CHIEF CODY TO RETIRE IN 1926 AFTER FIFTY YEARS SERVICE
Veteran Head of Atlanta, Ga.. Fire Department Plans to Resign at End of Next Year — All Want Him to Stay
CHIEF WILLIAM B. CODY, a fire-fighter of national reputation and for over 47 years a member of the Atlanta. Ga., fire department, ten of which he has been at its head, has officially declared his intention of retiring from office at the end of 1926, when he will have completed his half-century of service. This notice he served on Mayor Walter A. Sims and the fire department officials of Atlanta, on January 29. Great regret at this decision of the chief was expressed by the mayor and city officials, who were unanimous in the hope that he would be persuaded to reconsider his decision before the time arrived for him to lay down his office.
Chief Cody was born in W a r r e n County, Ga.. a n d moved to Atlanta when he was seventeen years of age, entering the employ of a lumber concern. A year later he became a member of the fire department, then a volunteer organization, and was assigned to Tallulah Fire Company No. 3. Later, when the department was placed on a paid basis, he was made an officer.
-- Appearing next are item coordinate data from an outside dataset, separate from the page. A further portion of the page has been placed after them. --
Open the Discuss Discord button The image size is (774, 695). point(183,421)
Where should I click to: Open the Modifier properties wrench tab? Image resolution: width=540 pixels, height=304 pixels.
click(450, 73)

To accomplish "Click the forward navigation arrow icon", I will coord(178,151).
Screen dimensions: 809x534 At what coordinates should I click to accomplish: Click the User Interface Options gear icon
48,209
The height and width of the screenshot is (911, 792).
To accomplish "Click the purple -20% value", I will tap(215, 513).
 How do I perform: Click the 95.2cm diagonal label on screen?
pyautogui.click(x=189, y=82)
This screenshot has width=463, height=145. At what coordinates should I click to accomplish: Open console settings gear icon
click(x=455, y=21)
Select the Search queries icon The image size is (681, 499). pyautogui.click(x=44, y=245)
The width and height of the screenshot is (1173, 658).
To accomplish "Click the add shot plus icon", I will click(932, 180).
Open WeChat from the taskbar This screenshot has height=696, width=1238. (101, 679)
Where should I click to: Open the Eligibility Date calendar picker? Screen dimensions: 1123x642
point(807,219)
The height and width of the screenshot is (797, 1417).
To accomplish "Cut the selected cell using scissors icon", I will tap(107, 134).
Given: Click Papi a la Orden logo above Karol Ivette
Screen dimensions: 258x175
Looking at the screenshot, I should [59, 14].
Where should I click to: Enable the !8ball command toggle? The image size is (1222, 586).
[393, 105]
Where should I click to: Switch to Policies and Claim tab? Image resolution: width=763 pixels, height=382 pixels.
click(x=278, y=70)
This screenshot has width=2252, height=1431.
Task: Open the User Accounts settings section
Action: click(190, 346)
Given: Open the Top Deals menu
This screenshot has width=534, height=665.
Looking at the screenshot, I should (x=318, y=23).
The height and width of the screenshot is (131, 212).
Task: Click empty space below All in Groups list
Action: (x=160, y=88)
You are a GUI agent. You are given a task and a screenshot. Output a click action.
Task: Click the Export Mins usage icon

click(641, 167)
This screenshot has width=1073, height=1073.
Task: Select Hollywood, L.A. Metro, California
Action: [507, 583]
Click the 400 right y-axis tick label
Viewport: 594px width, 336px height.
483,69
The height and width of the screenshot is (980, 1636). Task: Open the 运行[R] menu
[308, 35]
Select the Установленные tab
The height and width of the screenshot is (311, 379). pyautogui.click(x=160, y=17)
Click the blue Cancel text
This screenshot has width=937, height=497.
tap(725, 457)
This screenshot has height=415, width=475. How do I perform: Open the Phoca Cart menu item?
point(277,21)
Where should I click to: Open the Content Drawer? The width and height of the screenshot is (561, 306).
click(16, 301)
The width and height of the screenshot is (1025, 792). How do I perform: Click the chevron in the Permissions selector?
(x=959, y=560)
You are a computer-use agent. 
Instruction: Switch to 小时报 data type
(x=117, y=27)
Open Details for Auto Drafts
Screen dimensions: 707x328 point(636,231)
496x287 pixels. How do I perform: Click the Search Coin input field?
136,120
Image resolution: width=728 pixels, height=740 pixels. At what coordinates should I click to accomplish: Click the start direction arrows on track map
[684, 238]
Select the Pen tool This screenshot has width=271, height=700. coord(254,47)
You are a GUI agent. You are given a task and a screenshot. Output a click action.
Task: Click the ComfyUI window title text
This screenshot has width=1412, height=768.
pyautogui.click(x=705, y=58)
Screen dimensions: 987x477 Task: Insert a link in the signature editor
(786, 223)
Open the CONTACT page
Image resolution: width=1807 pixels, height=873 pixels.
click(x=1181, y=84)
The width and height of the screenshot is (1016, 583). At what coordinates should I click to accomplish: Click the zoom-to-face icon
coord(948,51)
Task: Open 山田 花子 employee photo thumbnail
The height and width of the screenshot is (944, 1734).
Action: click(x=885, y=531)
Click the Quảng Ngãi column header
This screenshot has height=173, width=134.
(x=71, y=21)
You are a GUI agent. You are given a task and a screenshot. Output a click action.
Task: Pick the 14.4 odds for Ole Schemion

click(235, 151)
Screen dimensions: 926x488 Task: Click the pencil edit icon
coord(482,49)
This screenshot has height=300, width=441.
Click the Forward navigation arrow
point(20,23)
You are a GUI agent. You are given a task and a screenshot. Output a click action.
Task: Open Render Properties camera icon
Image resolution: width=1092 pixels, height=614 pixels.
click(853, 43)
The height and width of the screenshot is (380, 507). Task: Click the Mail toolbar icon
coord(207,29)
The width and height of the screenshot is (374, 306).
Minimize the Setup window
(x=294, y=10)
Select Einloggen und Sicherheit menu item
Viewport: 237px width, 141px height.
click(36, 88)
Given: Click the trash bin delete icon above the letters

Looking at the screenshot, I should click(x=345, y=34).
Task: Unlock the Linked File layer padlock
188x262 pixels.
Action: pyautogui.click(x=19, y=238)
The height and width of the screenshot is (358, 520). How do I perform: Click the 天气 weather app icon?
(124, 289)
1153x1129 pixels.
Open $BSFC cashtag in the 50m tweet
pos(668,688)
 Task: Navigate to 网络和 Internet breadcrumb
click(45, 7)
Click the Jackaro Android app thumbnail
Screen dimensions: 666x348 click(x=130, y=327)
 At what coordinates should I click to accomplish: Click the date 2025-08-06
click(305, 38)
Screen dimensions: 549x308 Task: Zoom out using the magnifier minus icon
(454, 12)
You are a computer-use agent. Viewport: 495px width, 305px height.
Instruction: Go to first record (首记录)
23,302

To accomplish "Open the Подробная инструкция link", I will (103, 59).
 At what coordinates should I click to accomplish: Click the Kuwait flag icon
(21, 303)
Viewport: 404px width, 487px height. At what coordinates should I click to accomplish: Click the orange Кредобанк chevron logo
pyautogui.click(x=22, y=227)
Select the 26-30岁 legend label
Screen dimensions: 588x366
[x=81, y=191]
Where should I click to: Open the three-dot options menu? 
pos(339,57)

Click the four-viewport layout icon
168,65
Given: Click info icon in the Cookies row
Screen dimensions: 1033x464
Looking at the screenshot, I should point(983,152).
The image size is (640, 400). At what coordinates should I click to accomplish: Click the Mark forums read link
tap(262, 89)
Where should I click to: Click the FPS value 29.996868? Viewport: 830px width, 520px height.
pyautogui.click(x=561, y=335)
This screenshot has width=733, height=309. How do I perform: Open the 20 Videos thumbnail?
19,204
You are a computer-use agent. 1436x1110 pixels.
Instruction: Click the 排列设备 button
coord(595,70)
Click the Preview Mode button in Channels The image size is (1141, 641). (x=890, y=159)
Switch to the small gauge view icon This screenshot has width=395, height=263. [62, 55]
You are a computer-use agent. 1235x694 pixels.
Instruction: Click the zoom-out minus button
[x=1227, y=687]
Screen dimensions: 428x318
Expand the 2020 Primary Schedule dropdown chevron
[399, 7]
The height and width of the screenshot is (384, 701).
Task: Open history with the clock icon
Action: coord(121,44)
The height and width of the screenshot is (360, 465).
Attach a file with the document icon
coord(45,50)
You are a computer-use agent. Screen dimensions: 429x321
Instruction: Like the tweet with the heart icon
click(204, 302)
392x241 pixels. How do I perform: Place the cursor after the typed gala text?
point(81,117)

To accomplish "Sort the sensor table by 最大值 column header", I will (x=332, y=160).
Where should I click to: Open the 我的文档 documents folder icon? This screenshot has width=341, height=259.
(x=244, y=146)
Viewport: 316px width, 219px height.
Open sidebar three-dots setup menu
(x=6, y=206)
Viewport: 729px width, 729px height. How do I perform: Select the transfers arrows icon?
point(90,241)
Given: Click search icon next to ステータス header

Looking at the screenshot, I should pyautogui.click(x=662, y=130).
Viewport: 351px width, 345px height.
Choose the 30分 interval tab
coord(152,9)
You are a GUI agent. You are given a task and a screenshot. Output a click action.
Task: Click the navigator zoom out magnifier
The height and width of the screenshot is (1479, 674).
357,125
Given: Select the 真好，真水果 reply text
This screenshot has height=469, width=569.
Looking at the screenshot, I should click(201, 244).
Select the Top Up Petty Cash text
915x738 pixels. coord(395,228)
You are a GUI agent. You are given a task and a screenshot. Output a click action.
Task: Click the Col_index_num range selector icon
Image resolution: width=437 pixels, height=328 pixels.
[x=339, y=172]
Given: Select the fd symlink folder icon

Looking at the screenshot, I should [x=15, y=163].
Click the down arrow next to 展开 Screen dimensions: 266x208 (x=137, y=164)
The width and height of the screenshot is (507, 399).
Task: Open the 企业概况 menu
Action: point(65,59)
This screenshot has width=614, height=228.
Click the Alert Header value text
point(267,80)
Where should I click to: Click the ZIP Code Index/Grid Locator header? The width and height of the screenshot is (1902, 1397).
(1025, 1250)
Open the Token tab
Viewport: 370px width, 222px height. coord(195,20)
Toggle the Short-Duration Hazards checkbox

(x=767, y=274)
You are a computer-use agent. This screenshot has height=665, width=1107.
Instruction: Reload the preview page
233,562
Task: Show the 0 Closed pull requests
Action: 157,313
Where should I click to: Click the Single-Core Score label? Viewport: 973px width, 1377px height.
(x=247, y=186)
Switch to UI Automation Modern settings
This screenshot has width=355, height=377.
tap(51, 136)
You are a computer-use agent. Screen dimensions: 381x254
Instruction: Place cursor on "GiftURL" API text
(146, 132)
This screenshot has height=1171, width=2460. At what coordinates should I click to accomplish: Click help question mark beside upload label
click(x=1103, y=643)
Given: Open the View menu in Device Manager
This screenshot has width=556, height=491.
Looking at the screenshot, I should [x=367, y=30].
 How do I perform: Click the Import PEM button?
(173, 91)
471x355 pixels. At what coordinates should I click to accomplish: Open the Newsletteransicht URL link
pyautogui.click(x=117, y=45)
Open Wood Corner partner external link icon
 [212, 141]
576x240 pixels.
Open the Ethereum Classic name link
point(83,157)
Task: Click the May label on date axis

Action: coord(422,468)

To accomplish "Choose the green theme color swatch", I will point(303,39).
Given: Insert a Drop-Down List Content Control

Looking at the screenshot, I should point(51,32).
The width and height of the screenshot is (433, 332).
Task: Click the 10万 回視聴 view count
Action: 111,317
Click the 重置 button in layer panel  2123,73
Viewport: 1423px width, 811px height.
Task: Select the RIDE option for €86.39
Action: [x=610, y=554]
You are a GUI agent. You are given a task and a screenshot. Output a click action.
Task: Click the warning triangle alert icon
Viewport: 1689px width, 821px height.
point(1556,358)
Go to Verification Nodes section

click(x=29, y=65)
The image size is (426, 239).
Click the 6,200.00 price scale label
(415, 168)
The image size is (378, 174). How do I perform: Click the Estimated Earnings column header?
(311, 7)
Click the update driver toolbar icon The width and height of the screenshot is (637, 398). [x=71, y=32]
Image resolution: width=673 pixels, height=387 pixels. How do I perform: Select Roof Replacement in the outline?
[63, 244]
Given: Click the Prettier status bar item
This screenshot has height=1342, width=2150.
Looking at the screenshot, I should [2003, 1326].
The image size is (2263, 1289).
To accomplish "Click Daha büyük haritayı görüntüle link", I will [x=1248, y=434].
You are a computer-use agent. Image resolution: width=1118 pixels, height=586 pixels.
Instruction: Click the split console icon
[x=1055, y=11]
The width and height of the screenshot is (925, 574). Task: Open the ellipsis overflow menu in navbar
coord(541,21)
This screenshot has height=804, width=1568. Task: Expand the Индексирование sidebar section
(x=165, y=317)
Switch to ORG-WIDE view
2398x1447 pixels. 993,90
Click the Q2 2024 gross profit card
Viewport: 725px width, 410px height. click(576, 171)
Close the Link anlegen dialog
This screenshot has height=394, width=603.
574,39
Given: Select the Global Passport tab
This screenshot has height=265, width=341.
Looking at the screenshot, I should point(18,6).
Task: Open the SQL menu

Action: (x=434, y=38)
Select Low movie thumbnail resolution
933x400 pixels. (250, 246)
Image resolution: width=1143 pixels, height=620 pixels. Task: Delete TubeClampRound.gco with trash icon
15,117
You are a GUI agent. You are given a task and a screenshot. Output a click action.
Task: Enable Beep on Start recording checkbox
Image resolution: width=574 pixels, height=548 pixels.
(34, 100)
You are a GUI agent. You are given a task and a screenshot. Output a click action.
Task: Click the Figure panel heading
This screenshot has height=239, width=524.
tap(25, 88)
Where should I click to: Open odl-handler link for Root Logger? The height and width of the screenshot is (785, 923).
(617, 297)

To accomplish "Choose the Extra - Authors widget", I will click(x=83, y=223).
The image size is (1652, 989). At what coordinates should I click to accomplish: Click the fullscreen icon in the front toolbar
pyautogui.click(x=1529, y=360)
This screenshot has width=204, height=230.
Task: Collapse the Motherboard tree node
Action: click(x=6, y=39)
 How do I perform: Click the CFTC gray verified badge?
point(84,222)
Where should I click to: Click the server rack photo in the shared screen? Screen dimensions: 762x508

He was made chief in 1915, and in 1918 a charter amendment was adopted which provided that Chief Cody should be retained in his position for life, pending his good behavior.
While Chief Cody has passed his sixtieth year, he is of vigorous physique and gives the impression of a man much younger.
In referring to his contemplated resignation Chief Cody said: “Atlanta has been good to me—mighty good to me. I have now been in harness for nearly a half century. I still feel as young as a man of 40 years, but maybe it will be better for me to step down and give some one else a chance.”